*EXTRACTED TEXT:*
______________________________

While this really is considered mild to moderate cGVHD , it still posses an increased risk of infection. So on top of new medications to help treat and alleviate symptoms, I was put on prophylactic antibiotics that unfortunately caused their own new problems.

Having proper balance is important for just about anything in our lives—like being able to stand and walk straight. Our bodies carry good and bad microbes and when in balance we feel pretty good. Something like antibiotics can help restore the balance but sometimes end up pushing the balance in a completely opposite direction. And this is exactly what happened to me.

While helping prevent infection during this period of the cGVHD the antibiotics happened to cause a new infection located in my intestinal tract. Because some bacteria are opportunistic, a group of ‘bad’ bacteria (that almost every one of us naturally carry and never cause problems except in cases where the immune system is weakened) got out of control. Becoming another distressing illness, that, by the way could only be treated by an antibiotic. I am I the only one who can see a pattern developing here? Ha-ha.

Like I have said, mostly annoying, some down right nuisances and others a bit distressful. But once Dr. V. figured out what was going on, she’ll have me feeling much better in no time at all. And I can say for the first time in the past eight weeks I am feeling better.

You see, this whole process is a very fine line that transplant doctors walk patients along. On one side, there is the cancer. The other, complications related to a transplant (GVHD, serious infections, etc).

______________________________

*ENTRIES SHOWN:*
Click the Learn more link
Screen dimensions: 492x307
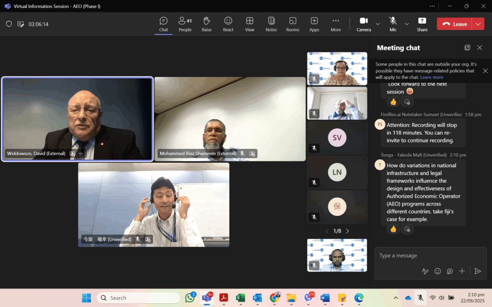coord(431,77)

______________________________

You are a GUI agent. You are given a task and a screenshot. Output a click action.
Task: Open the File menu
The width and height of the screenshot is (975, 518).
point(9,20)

______________________________

*WORK TASK 1:* Decide whether each statement agrees with the post about cGVHD, answering yes or no and quoting the words that settle it: (a) The antibiotics were given as a preventive measure. (b) The new infection was located in the lungs. (c) The writer reports feeling better for the first time in the past eight weeks.
*WORK TASK 2:* Render this sentence from the post about cGVHD in Spanish: "Our bodies carry good and bad microbes and when in balance we feel pretty good."
Rely solely on the post about cGVHD when answering.

*WRITTEN SOLUTION 1:*
(a) Yes: "I was put on prophylactic antibiotics that unfortunately caused their own new problems."
(b) No: "the antibiotics happened to cause a new infection located in my intestinal tract."
(c) Yes: "And I can say for the first time in the past eight weeks I am feeling better."

*WRITTEN SOLUTION 2:* Nuestros cuerpos albergan microbios buenos y malos, y cuando están en equilibrio nos sentimos bastante bien.